Hereditary optic neuropathies include dominant optic atrophy and Leber hereditary optic neuropathy, which are both mitochondrial cytopathies. These disorders typically manifest in childhood or adolescence with bilateral, symmetric central vision loss. Optic nerve damage is usually permanent and in some cases progressive. By the time optic atrophy is detected, substantial optic nerve injury has already occurred.
This disorder is inherited in an autosomal dominant fashion. It is believed to be the most common of the hereditary optic neuropathies, with prevalence in the range of 1:10,000 to 1:50,000. It is thought to be optic abiotrophy, premature degeneration of the optic nerve leading to progressive vision loss. Onset is in the 1st decade of life.
This disorder involves a mitochondrial DNA abnormality that affects cellular respiration (see Mitochondrial Oxidative Phosphorylation Disorders). Although mitochondrial DNA throughout the body is affected, vision loss is the primary manifestation. Most cases (80 to 90%) occur in males. The disease is inherited with a maternal inheritance pattern, meaning that all offspring of a woman with the abnormality inherit the abnormality, but only females can pass on the abnormality because the zygote receives mitochondria only from the mother.
Most patients have no associated neurologic abnormalities, although nystagmus and hearing loss have been reported. The only symptom is slowly progressive bilateral vision loss, usually mild until late in life. The entire optic disk or, at times, only the temporal portion is pale without visible vessels. A blue-yellow color vision deficit is characteristic.

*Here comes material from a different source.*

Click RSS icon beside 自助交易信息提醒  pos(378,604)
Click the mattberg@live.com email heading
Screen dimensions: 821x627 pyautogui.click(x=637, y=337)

Vision loss typically begins between 15 and 35 yr (range, 1 to 80 yr). Painless central vision loss in one eye is usually followed weeks to months later by loss in the other eye. Simultaneous vision loss has been reported. Most patients lose vision to worse than 20/200 acuity. Ophthalmoscopic examination may show telangiectatic microangiopathy, swelling of the nerve fiber layer around the optic disk, and an absence of leakage on fluorescein angiography. Eventually, optic atrophy supervenes.
Some patients with Leber hereditary optic neuropathy have cardiac conduction defects. Other patients have minor neurologic abnormalities, such as a postural tremor, loss of ankle reflexes, dystonia, spasticity, or a multiple sclerosis–like illness.
Diagnosis of dominant optic atrophy and Leber hereditary optic atrophy is mainly clinical. Molecular genetic testing is available to confirm many mutations responsible for both disorders. However, results can be falsely negative because mutations may exist for which molecular testing does not yet test.
If Leber hereditary optic neuropathy is suspected, ECG should be done to diagnose occult cardiac conduction defects.
There is no effective treatment for the hereditary optic neuropathies. Low-vision aids (eg, magnifiers, large-print devices, talking watches) may be helpful. Genetic counseling is suggested.
Corticosteroids, vitamin supplements, and antioxidants have been tried without success. A small study found benefits from quinone analogs (ubiquinone and idebenone) during the early phase. Suggestions to avoid agents that might stress mitochondrial energy production (eg, tobacco, alcohol, particularly if excessive) have no proven benefit but are theoretically reasonable. Patients with cardiac and neurologic abnormalities should be referred to a specialist.